Listed records

* * * *

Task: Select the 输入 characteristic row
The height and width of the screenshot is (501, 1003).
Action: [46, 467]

* * * *

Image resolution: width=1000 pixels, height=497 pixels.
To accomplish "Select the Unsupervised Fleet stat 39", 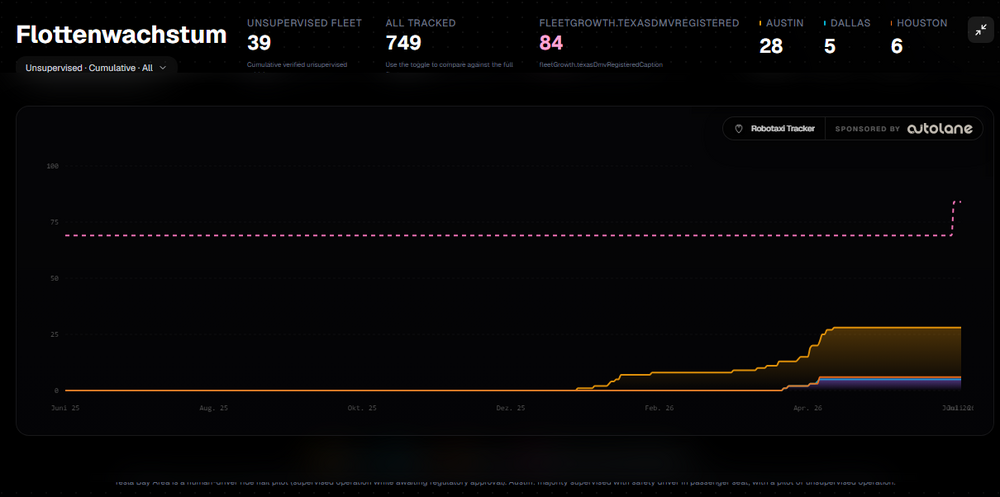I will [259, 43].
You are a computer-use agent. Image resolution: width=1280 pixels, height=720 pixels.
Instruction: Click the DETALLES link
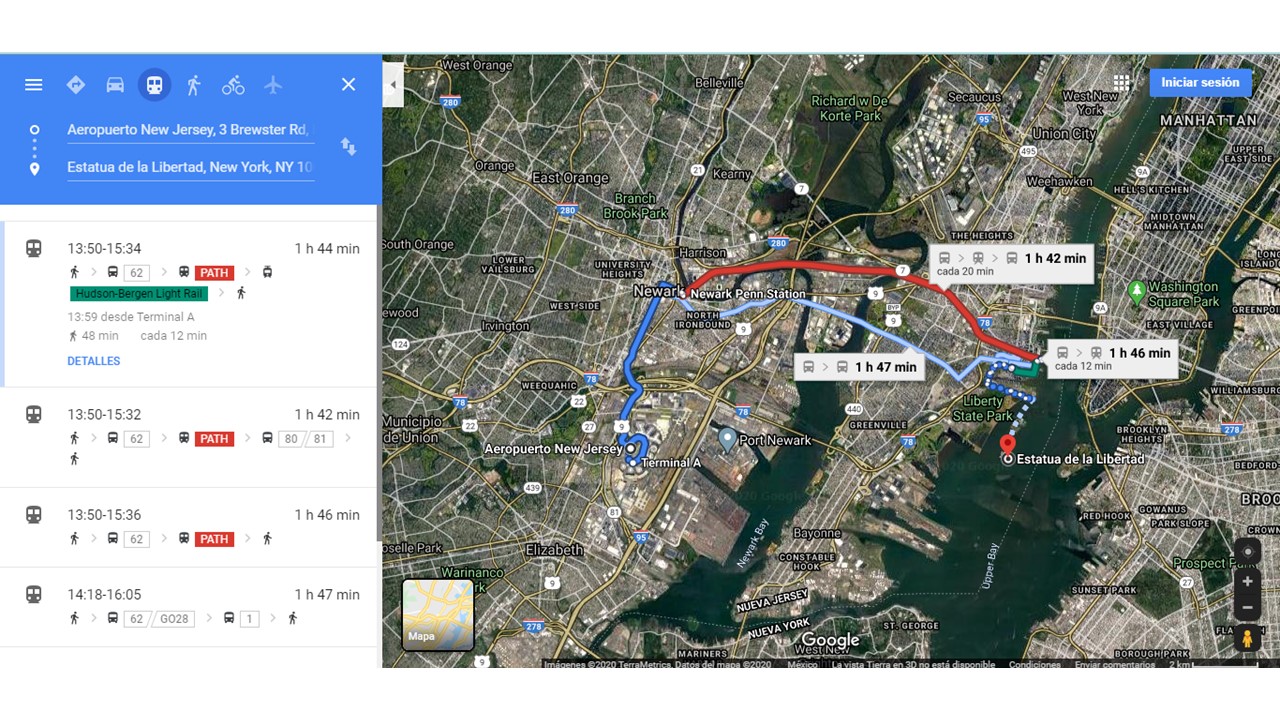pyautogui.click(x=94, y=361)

* * * *

Assigned task
Each line above with the word "pixels" needs to be copied.

Completed task
Image resolution: width=1000 pixels, height=497 pixels.
You are a computer-use agent. Image resolution: width=1280 pixels, height=720 pixels.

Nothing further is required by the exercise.